In the past, I’ve had short stints working with the government of the day. Last year, for a period of about five months, I was an intern at Nairobi City Council. There I met the famous Geoffrey Majiwa, Reuben Ndolo, the veteran Joe Aketch, and a few other Nairobi politicos. I was around when the March 4th elections were held. I was still there when the 85 county reps were sworn in. I had the opportunity to witness the electioneering and swearing in ceremony of the county reps, and their Speaker, Mr. Alex Ole Magelo. I met most of our political leaders. For some, I shared a room during various forums. For others, I stood next to, in the cloakrooms. Well, that’s not why I’m writing anyway. Let’s just call it my few seconds of fame.
Something about the public service that comes out clearly is their entreaty to keep hidden the truths and realities about Devolution. Kenyans have been treated to hideouts on their roles as equal partners in the business of governance, social audits and the general running of our counties. Many are still grappling in the dark over what they can do, in action, to drive the new constitutional order. And for those who’ve seen the light already, they are thoroughly incapacitated to take action. Because usually when they do, it always ends up political. That someone is trying to bring down “our tribe”, or infringe on “our interests as a people”. For this reason, as the Council of Governors plan their Devolution Conference on 3rd April 2014, seeking to enumerate the challenges of Devolution one year later, they ought to submit all their 47 names as the one of the main stumbling blocks facing Devolution.
The president and his deputy are not spared at all. Recently, he has been under attack to prove that indeed, he is for Devolution. Why? Because his wordings and actions are not commensurate. They are yet to convince me, and other Kenyans that they are actually not taking us for a ride. Where in the world does a president come out crying before that the media that corruption is at his doorstep, while he owns the machinations of fighting graft? Where does a President raise the red light on an increasing wage bill deficit, and two weeks later, promises car grants to county reps? All this in the same country.
One year later, devolution is still a concept in most parts of the country.

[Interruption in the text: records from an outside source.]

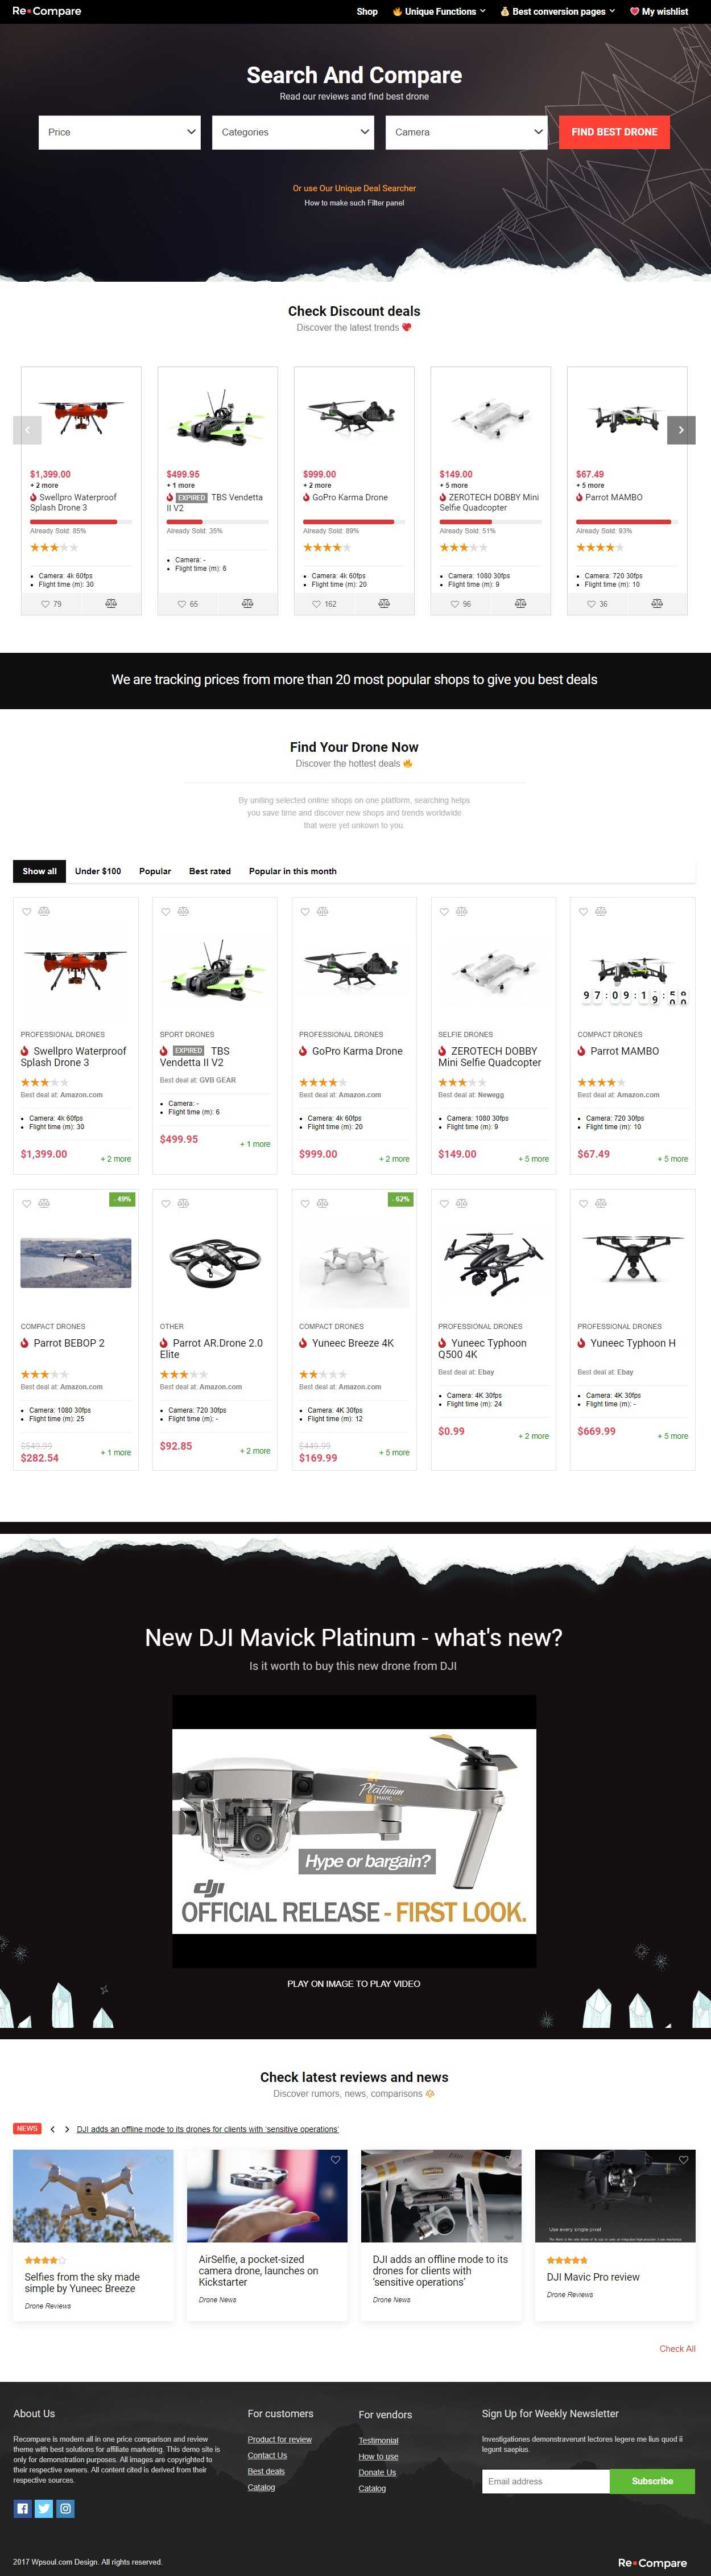Open the Categories dropdown filter
711x2576 pixels.
pyautogui.click(x=293, y=132)
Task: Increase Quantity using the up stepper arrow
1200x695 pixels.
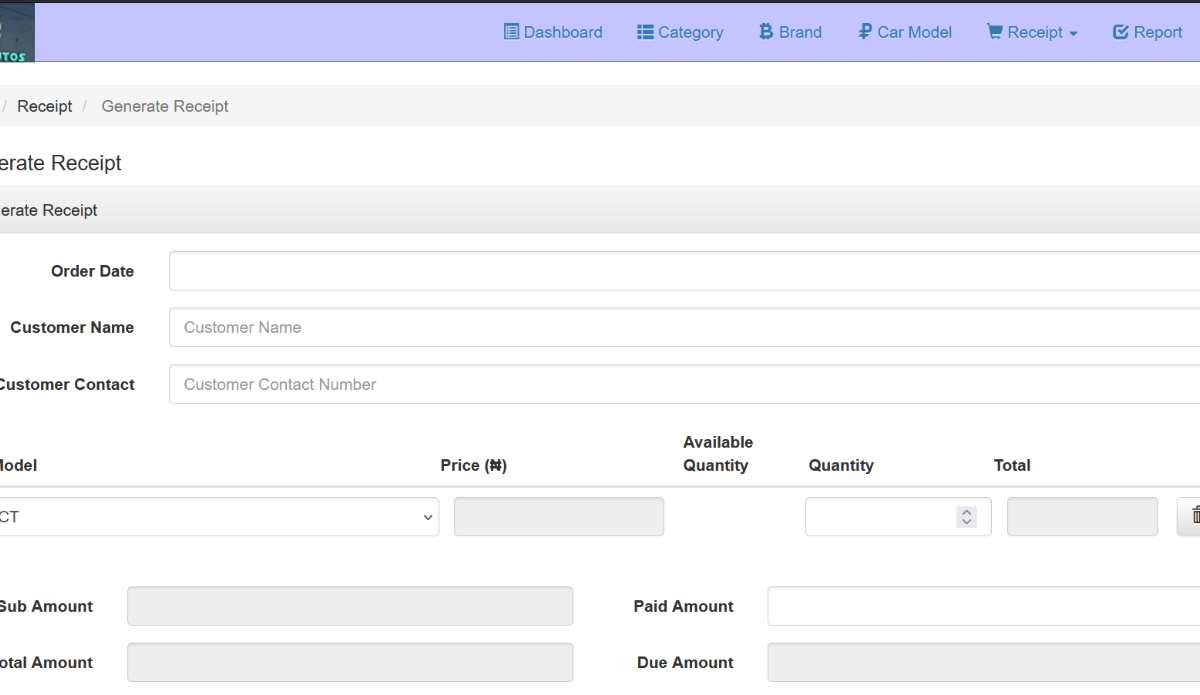Action: click(x=966, y=511)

Kenyans are not just in the dark over their roles in matters of governance, but many don’t even know what their county received in terms of budgetary allocations. While positions for county reps were introduced in order to bring governance closer to the people, and avoid cases of absentee MPs, many of these county reps have instead followed suit in trend.
The fight against corruption gets wearier by the day. Take for instance the EACC, whose funding was reduced in last’s year budget. What better way is there for a government to prove its commitment towards fighting graft, other than funding the right bodies to do their work? The president is on record, recently calling out to various agencies to craft a national policy on fighting corruption. This gets me worried. And I wonder, are we short of laws and provisions to fight graft? The answer is no. We have enough legal provisions to enforce the fight against corruption. The problem is that we lack the will to fight it. This coming out strongly from the country’s top CEO.

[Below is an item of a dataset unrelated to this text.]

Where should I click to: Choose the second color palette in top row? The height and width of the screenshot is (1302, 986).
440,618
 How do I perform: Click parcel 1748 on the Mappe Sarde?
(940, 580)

Uhuru recently travelled by road to Arusha, appearing on the dailies addressing rallies on his way there. That’s not wrong really. But what exasperates me is that he used his usual convoy, of more than 40 guzzlers which most definitely bolstered the costs, over and above what he’d have used normally. Sarah Serem still claims she hasn’t received any official communication from both the President and his deputy over their announcements to take a 20 per cent pay cut. Meaning, that their salaries paid for the just concluded March, are still intact as they ever were. And even if she actually received the requests, what difference would it make, when someone takes on a 20 per cent pay cut, which in turn is considered as a donation to Treasury, instead of putting it into meaningful development-oriented projects? This is a case of misplaced priorities, or just the usual political stunts by the government of the day. And how I wish it were the former. Because that we can address, while the latter is simply an insult to Kenyans.

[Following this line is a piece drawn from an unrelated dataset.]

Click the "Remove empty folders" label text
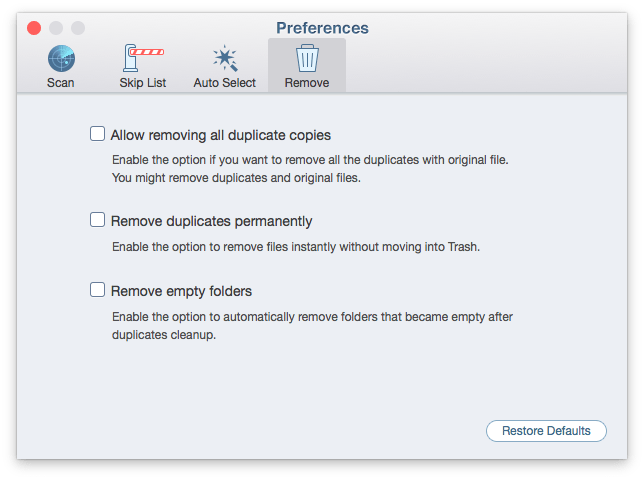 (x=181, y=291)
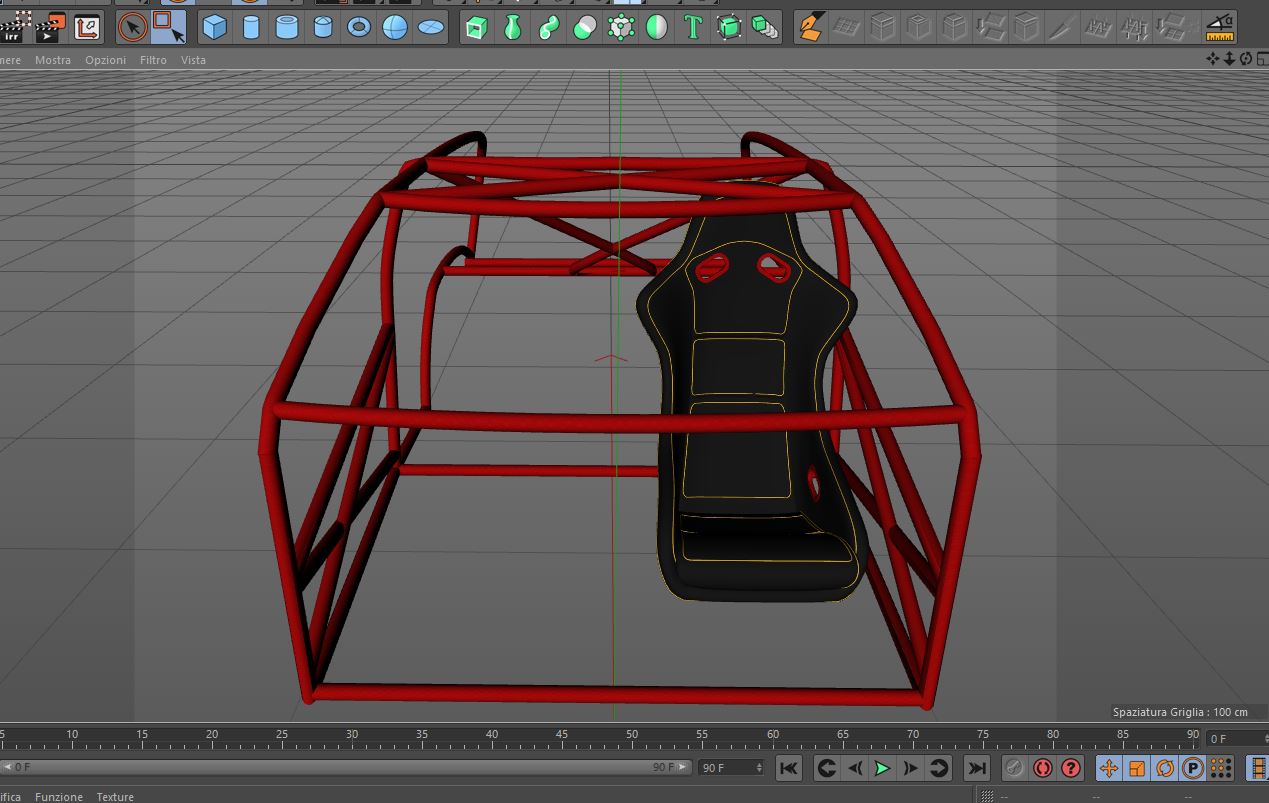Click the green vase Lathe generator icon
The image size is (1269, 803).
(513, 27)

Until the president addresses the massive wastage still rampant in all public offices, the suspicious disappearance of 16 per cent of taxes collected by the taxman, the continued paying of ghost workers, the heavy spending on useless foreign travels, heavy allowances paid to non-performing public servants, the duplicative Parastatals still in effect, he can as well keep the wage bill debate to himself. Because every time he mentions the wage bill and then fails to commensurate this talk with appropriate action, he is taunting us provocatively. As a matter of fact, the wage bill, like many others, now sounds like some cold war propaganda to revert attention on what exactly needs articulating for the benefits of Kenyans.